The task: Every line of the records below from the line with "788x351 pixels." up to and including the line with "Play the library" must be reproduced exactly, and no line outside that range.

- - - -

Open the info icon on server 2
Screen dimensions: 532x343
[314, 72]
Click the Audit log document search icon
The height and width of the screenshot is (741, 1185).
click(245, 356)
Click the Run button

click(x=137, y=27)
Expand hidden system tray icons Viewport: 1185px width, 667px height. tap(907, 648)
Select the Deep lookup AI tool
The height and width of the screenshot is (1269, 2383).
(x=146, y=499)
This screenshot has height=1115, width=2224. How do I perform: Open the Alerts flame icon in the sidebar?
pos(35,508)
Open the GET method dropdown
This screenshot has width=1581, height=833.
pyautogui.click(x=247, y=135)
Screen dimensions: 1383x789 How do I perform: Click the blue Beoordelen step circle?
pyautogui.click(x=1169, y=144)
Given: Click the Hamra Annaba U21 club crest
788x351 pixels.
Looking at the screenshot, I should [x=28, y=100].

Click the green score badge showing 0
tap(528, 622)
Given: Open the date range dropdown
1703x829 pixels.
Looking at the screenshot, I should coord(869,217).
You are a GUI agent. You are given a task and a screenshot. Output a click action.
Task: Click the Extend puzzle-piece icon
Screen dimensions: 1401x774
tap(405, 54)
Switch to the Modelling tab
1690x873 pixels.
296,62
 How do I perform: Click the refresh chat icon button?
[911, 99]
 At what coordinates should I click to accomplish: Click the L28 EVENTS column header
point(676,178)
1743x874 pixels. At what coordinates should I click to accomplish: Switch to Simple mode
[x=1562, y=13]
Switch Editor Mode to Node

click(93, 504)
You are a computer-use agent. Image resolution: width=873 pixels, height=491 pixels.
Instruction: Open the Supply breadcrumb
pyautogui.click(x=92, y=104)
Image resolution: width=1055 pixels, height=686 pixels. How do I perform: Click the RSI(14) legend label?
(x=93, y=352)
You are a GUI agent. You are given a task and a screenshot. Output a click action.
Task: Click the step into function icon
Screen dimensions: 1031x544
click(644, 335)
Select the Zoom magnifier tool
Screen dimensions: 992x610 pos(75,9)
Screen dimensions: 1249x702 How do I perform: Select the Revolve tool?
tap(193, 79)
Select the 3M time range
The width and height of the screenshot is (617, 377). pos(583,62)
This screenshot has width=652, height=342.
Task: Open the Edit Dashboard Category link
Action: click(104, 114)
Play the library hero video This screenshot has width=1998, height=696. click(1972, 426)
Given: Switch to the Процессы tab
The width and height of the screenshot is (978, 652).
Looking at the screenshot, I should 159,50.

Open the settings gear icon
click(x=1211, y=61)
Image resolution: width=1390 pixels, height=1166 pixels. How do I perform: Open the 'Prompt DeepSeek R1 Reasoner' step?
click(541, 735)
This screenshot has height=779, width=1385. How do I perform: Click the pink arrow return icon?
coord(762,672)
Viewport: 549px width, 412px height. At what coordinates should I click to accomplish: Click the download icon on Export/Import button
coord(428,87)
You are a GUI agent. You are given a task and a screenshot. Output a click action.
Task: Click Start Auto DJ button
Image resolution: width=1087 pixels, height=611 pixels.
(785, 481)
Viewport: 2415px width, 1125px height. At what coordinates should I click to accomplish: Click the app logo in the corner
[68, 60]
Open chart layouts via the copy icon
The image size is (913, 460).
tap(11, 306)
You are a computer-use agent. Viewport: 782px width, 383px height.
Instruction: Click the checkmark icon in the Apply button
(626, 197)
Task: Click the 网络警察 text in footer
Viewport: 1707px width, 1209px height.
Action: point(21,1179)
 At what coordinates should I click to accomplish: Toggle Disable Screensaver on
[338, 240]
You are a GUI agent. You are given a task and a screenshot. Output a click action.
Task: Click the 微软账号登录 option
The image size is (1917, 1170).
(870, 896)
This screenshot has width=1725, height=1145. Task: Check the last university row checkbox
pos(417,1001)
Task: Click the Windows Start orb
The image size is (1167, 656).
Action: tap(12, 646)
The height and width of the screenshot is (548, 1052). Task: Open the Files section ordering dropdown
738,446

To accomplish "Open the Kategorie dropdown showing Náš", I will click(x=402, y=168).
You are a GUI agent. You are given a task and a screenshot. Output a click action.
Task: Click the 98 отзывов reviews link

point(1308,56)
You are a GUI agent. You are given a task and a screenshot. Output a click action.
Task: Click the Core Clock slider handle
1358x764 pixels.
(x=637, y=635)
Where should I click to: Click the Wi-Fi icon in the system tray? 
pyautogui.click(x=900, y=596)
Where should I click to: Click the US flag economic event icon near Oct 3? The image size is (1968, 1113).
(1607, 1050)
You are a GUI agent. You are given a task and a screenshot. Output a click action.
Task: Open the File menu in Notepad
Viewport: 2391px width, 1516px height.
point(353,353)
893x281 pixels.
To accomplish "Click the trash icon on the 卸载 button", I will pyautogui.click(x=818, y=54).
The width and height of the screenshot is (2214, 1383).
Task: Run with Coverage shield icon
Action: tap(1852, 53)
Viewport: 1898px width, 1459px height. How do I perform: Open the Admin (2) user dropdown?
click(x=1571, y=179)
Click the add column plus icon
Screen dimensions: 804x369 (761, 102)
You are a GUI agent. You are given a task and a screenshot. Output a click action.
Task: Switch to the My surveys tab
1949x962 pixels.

- - - -

Output for this task:
788x351 pixels.
Looking at the screenshot, I should [x=28, y=100].

Click the green score badge showing 0
tap(528, 622)
Given: Open the date range dropdown
1703x829 pixels.
Looking at the screenshot, I should coord(869,217).
You are a GUI agent. You are given a task and a screenshot. Output a click action.
Task: Click the Extend puzzle-piece icon
Screen dimensions: 1401x774
tap(405, 54)
Switch to the Modelling tab
1690x873 pixels.
296,62
 How do I perform: Click the refresh chat icon button?
[911, 99]
 At what coordinates should I click to accomplish: Click the L28 EVENTS column header
point(676,178)
1743x874 pixels. At what coordinates should I click to accomplish: Switch to Simple mode
[x=1562, y=13]
Switch Editor Mode to Node

click(93, 504)
You are a computer-use agent. Image resolution: width=873 pixels, height=491 pixels.
Instruction: Open the Supply breadcrumb
pyautogui.click(x=92, y=104)
Image resolution: width=1055 pixels, height=686 pixels. How do I perform: Click the RSI(14) legend label?
(x=93, y=352)
You are a GUI agent. You are given a task and a screenshot. Output a click action.
Task: Click the step into function icon
Screen dimensions: 1031x544
click(644, 335)
Select the Zoom magnifier tool
Screen dimensions: 992x610 pos(75,9)
Screen dimensions: 1249x702 How do I perform: Select the Revolve tool?
tap(193, 79)
Select the 3M time range
The width and height of the screenshot is (617, 377). pos(583,62)
This screenshot has width=652, height=342.
Task: Open the Edit Dashboard Category link
Action: click(104, 114)
Play the library hero video This screenshot has width=1998, height=696. click(1972, 426)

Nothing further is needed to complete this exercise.